That made her shopping list a very short one. Only around 10 percent of vehicles made in North America now have manual transmissions, down from 35 percent in 1980. And that number is expected to keep shrinking, according to the consulting firm IHS Automotive.
Improvements in the function and fuel economy of automatic transmissions have essentially killed the manual in the U.S., says Jack Nerad, the senior editor of Kelley Blue Book. Some of the country's best-selling sedans — the Toyota Camry, Nissan Altima and Ford Fusion — don't even offer manual transmissions because so few buyers want them. Even some sporty cars, like the Jaguar F Type, come only with automatics.
Two years ago, Chrysler was burned when it assumed there would be higher demand for manual transmissions in its Dodge Dart compact car. The car sold slowly. This year, when Fiat Chrysler's Alfa Romeo 4C sports car arrives in the U.S., it won't offer a manual transmission.
When a manual enthusiast questioned that decision at a company event in May, Fiat Chrysler CEO Sergio Marchionne said U.S. demand for manuals is simply too limited.
"It's going to be you and four guys. That's my assessment of our market demand," he said. "I'll buy one too, but then it's only going to be six."
Manual transmissions — which allow the driver to select the gear — were the rule until 1939, when General Motors Co. debuted the automatic transmission in its Oldsmobile brand. Initially, automatics were much more expensive and got poorer fuel economy, so drivers looking to economize tended to stick to manuals.
But in recent years, those gaps have closed, Nerad says.
"The manual transmission has become kind of a dodo bird," he says.
Manuals no longer have a fuel economy advantage.

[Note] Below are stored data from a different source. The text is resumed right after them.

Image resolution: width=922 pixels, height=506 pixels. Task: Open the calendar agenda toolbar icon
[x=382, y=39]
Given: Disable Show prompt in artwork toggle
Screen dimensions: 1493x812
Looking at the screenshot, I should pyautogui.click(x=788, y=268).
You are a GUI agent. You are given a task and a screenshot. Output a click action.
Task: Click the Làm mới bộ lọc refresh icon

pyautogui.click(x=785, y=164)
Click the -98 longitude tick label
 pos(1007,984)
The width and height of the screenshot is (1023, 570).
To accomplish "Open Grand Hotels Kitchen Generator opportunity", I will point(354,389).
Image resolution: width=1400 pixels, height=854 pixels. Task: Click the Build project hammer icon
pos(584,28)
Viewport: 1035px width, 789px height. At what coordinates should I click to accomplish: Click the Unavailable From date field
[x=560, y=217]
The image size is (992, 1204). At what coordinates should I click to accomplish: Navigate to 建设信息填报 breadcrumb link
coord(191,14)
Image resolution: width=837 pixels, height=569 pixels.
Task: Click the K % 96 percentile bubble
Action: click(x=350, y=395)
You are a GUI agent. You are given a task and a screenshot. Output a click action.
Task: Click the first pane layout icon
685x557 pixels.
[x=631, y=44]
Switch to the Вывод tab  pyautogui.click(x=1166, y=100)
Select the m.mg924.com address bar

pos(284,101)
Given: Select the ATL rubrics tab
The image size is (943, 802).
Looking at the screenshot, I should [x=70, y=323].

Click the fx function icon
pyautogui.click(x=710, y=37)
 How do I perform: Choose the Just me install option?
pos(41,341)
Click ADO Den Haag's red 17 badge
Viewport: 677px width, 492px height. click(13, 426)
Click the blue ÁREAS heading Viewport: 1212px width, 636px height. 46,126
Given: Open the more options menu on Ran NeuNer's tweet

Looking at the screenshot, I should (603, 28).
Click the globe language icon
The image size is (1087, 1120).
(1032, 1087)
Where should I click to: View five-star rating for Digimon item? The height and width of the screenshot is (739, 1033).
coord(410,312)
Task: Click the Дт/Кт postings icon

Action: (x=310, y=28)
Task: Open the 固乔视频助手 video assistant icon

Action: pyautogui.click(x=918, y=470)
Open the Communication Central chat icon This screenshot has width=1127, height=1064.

The five-speed manual transmission on the 2014 Honda Civic sedan gets 31 miles per gallon in combined city and highway driving, for example, while a Civic with Honda's continuously variable automatic transmission — which moves automatically to the gear most appropriate for the car's situation — gets 33 mpg.
The price gap does remain. A Honda Accord with an automatic transmission costs around $800 more than a manual one, while drivers opting for an automatic transmission on a Chevrolet Corvette Stingray have to pay $1,725 more. But that doesn't seem to have stifled demand.
Driving enthusiasts like Dewing remain manuals' biggest fans, and ensure that some brands will continue to produce them. Dewing eventually settled on a 2012 Volkswagen GTI with a six-speed manual transmission. It's a 210-horsepower hatchback that's popular with enthusiasts; Volkswagen says about half the GTIs it sells in the U.S. are manuals.
Dewing, who has two daughters, says she'll teach them to drive on a manual. But Nerad isn't so sure. He taught one of his daughters to drive on a manual, but may not bother for his other two kids. Manuals are disappearing so quickly that they might not ever drive one, he says.
"Most advanced transmissions shift better than I would do," he says. "It's a natural progression. The Luddites out there are decrying the loss of manuals, but I'm not shedding a tear."


----------



## jandree22 (Sep 19, 2011)

Newer automatics may shift better and get better MPGs, they're just so boring. I've considered sporting a shift pattern decal to indicate I have some principles left. As manuals continue their decline, all we can hope for is for dual clutch w/paddle shift to live on in leau of CVTs.


----------



## BowtieGuy (Jan 4, 2013)

The better MPGs is only according to the EPA. And even then the EPA says the manual Eco does better than the automatic Eco. In every manual transmission car I've owned, I easily beat the EPA combined rating. With the automatics, its always been much closer to the EPA combined rating. Especially in compacts, the manual is still the speed and MPG champ.


----------



## spacedout (Dec 7, 2010)

BowtieGuy said:


> In every manual transmission car I've owned, I easily beat the EPA combined rating. With the automatics, its always been much closer to the EPA combined rating.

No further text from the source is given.